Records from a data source
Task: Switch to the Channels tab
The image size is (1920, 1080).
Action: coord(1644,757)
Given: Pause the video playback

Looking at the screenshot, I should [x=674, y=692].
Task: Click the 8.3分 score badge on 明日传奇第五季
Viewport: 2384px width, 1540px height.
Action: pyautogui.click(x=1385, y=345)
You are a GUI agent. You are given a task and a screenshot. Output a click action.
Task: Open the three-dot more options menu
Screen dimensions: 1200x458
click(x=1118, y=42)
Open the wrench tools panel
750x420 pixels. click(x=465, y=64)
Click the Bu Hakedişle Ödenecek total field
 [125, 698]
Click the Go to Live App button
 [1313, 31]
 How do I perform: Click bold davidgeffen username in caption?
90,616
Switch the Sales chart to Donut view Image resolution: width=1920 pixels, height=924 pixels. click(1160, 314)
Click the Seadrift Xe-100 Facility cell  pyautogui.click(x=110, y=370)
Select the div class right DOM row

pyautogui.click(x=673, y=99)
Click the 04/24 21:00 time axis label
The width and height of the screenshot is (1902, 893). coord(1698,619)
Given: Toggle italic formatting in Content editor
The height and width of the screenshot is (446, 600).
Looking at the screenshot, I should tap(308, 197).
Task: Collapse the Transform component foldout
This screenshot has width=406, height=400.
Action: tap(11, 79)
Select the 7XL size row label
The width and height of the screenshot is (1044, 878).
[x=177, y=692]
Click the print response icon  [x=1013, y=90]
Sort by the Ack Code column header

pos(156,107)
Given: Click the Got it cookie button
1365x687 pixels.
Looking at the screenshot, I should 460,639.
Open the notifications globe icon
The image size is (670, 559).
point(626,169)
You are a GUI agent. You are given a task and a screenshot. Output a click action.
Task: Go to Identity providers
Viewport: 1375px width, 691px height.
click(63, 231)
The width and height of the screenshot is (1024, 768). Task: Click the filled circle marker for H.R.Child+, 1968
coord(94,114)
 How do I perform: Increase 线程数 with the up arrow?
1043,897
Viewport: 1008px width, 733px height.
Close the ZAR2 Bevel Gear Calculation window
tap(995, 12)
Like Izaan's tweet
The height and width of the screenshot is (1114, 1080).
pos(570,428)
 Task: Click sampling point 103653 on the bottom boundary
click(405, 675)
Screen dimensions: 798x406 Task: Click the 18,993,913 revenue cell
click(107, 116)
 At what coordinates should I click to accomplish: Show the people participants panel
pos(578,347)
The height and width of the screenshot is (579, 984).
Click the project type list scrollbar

**Exercise aim:**
Rewrite the part of the records that opens with the line containing "Switch the Sales" and closes with the line containing "pyautogui.click(x=673, y=99)", putting "Pie" in place of "Donut" and leaving everything else as it is.

**Complete response:**
Switch the Sales chart to Pie view Image resolution: width=1920 pixels, height=924 pixels. click(1160, 314)
Click the Seadrift Xe-100 Facility cell  pyautogui.click(x=110, y=370)
Select the div class right DOM row

pyautogui.click(x=673, y=99)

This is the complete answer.